Role of Klotho in bone and implication for CKD.

PURPOSE OF REVIEW

Klotho is a transmembrane protein that acts as a co-receptor for fibroblast growth factor 23 (FGF23). Recent investigations have discovered the presence of Klotho in bone-forming osteoblasts and osteocytes. This review summarizes emerging literature on the roles of bone Klotho in mineral and bone metabolism and discusses their possible involvement in renal osteodystrophy.

RECENT FINDINGS

Mouse genetic studies have demonstrated that loss of Klotho in osteocytes leads to increased bone formation and bone volume. The identification of Klotho expression in bone cells pointed to the possibility that the bone is another target organ for FGF23, providing a new basis for extending the interpretation of previous research findings.

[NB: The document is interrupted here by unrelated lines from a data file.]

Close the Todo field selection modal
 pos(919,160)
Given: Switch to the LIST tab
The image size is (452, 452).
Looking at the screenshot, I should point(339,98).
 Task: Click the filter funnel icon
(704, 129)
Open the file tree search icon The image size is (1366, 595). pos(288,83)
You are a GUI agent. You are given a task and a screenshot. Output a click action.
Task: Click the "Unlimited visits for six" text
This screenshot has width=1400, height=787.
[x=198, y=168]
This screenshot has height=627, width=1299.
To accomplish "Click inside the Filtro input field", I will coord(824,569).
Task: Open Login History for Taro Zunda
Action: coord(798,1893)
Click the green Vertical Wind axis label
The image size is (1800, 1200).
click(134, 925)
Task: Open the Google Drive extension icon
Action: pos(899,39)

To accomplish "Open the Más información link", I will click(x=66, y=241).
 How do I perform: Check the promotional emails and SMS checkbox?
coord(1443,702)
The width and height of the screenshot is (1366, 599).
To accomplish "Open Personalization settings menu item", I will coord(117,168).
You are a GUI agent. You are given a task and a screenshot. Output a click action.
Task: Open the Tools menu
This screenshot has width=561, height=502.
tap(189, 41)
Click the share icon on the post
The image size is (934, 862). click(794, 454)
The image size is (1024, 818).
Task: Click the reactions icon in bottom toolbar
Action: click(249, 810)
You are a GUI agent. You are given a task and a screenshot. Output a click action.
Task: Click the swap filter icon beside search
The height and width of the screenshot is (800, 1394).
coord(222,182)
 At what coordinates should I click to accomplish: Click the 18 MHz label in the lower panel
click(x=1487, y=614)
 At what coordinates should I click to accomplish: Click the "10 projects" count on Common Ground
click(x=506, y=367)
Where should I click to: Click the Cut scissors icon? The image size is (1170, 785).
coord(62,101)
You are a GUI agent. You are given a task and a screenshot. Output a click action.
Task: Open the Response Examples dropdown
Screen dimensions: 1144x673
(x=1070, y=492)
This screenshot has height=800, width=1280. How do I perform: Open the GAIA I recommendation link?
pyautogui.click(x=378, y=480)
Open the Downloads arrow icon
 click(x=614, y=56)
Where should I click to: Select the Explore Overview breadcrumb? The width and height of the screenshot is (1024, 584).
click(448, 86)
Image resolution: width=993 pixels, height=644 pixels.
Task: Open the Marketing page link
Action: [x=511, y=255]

Along with this paradigm shift, recent investigations uncovered the autocrine/paracrine functions of FGF23 as a critical regulator of its own production and the Wnt-mediated bone formation. These effects may, however, be offset by down-regulation of bone Klotho in renal failure.

SUMMARY

Klotho expressed in bone cells has functional roles in controlling bone formation and regulating FGF23 production. Additional studies are needed to translate these findings into the development of new therapeutic approaches for the treatment of bone fragility in patients with renal osteodystrophy and other bone diseases.